● **DIRECTIONS**: Report, as a number alone, how many lines below contain the string "next".

[Collected data entries]
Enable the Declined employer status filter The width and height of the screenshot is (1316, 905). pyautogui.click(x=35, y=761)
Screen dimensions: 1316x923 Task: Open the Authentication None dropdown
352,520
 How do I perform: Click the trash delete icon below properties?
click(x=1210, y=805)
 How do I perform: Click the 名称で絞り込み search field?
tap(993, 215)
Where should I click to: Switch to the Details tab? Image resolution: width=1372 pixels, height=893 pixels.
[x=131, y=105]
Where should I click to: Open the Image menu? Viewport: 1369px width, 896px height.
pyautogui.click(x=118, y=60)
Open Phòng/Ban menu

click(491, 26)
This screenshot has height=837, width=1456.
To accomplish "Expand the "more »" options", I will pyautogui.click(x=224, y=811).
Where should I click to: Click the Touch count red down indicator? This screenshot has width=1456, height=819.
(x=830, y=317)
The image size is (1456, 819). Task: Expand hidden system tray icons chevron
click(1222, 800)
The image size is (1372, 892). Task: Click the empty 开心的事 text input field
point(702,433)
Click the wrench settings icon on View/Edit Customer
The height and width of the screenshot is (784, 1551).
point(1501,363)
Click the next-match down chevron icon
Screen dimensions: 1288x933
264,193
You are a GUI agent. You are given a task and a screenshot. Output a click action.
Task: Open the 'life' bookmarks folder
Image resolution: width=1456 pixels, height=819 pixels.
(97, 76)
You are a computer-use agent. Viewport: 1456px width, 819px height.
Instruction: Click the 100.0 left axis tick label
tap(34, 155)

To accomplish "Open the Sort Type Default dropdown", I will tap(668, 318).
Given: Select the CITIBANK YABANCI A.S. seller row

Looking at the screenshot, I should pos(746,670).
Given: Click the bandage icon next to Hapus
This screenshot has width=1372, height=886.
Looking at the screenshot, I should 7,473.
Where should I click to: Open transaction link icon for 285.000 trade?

● **RESULT BELOW**: 2